Marie Rebecchi: As you state in an interview1, Animal Antics (2021) is a comedy set in a zoo, at some point in the near future. It follows two protagonists: Sarah, a woman in her mid-twenties, and a talking dog called Whoopsie, who is very proud of her pedigree and doesn’t understand what the wild is. Whoopsie speaks English with Sarah, and thus shares the faculty of verbal communication with humans. Through the figure of this sophisticated talking dog, so distant from all the other animal species she meets during her visit to the zoo with Sarah, what kind of relationship between human and dog did you want to present? Is there a political intention on your part?

Donna Haraway’s Companion Species Manifesto (2003) comes to mind as an example.

In the first few pages of this Manifesto, the feminist philosopher (author of the famous Manifesto for Cyborgs: Science, Technology, and Socialist Feminism in the 1980s, 1985), declares: “This manifesto explores two questions flowing from this aberration and legacy: 1) how might an ethics and politics committed to the flourishing of significant otherness be learned from taking dog-human relationships seriously; and 2) how might stories about dog-human worlds finally convince brain-damaged US Americans, and maybe other less historically challenged people, that history matters in nature cultures? […] Dogs, in their historical complexity, matter here. Dogs are not an alibi tor other themes; dogs are fleshly material-semiotic presences in the body of technoscience. Dogs are not surrogates for theory; they are not here just to think with. They are here to live with. Partners in the crime of human evolution, they are in the garden from the get-go, wily as Coyote.”

What do you think of these statements?

Screenshot from the film “Animal Antics" © Patrick Goddard, 2021

Patrick Goddard: I actually came to Haraway’s short book halfway through scripting Animal Antics, only as it seemed wrong to not read it, and so it was of limited influence on the scripted characters. My take on dogs and companion species is a little more jaded than Haraway’s (if perhaps, just as fond) although I particularly like the above quotation: “Partners in the crime of human evolution”!

Whoopsie is a pedigree Bichon Frisé.

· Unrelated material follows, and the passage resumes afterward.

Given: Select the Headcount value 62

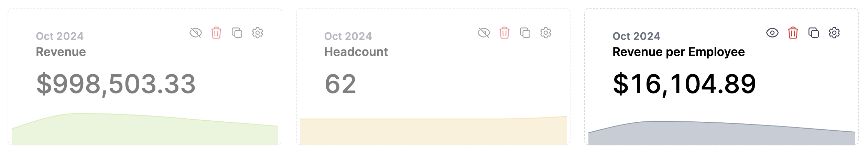Looking at the screenshot, I should coord(340,84).
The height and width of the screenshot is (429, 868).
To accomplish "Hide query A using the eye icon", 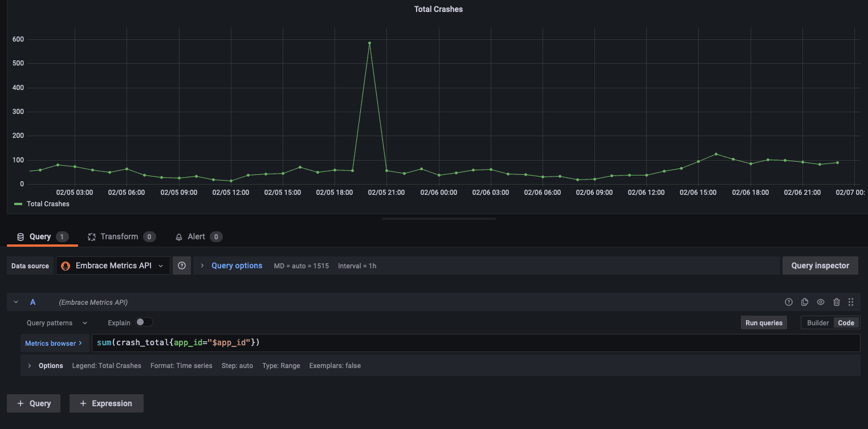I will click(820, 302).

Not a working dog, but yes, a chien de compagnie, although in English we would call this type of dog a “lap dog”; a dog of the right size and temperament to sit in one’s lap. Selectively bred over many generations to be fond-of-being-fondled, cuddled and, as the name suggests, kept to keep the laps of wealthy ladies warm in the dark ages before radiators and underfloor heating. Accordingly, I’m pretty scathing of Haraway’s companion animal “partners”  – especially in relation to free will, agency and their general bio-political pre-determinism.

Despite this, in the film, Whoopsie the dog is very much a stand-in for the human; and indeed her own illusion of free will and agency perhaps echoes our own illusions: with the dog’s bio-political pre-determinism in lieu of our own cultural ideologies. At the end of my film, after having disparaged and mocked the zoo animals, Whoopsie (on a leash) is lifted into the boot of a car and put into her own miniature cage.

I have certainly, perhaps in defiance of Haraway’s manifesto, used Whoopsie as a literary device to poke fun at humans. Whoopsie, like humans, views animals as separate, as other, rather than viewing herself as one animal among many. Whoopsie, like humans, doesn’t want her immediate ecosystem contaminated by other species (unless vetted, sanctioned, neutered and documented). Whoopsie, as a certified pedigree, like privileged humans, has paperwork that endorses and validates her in the social order.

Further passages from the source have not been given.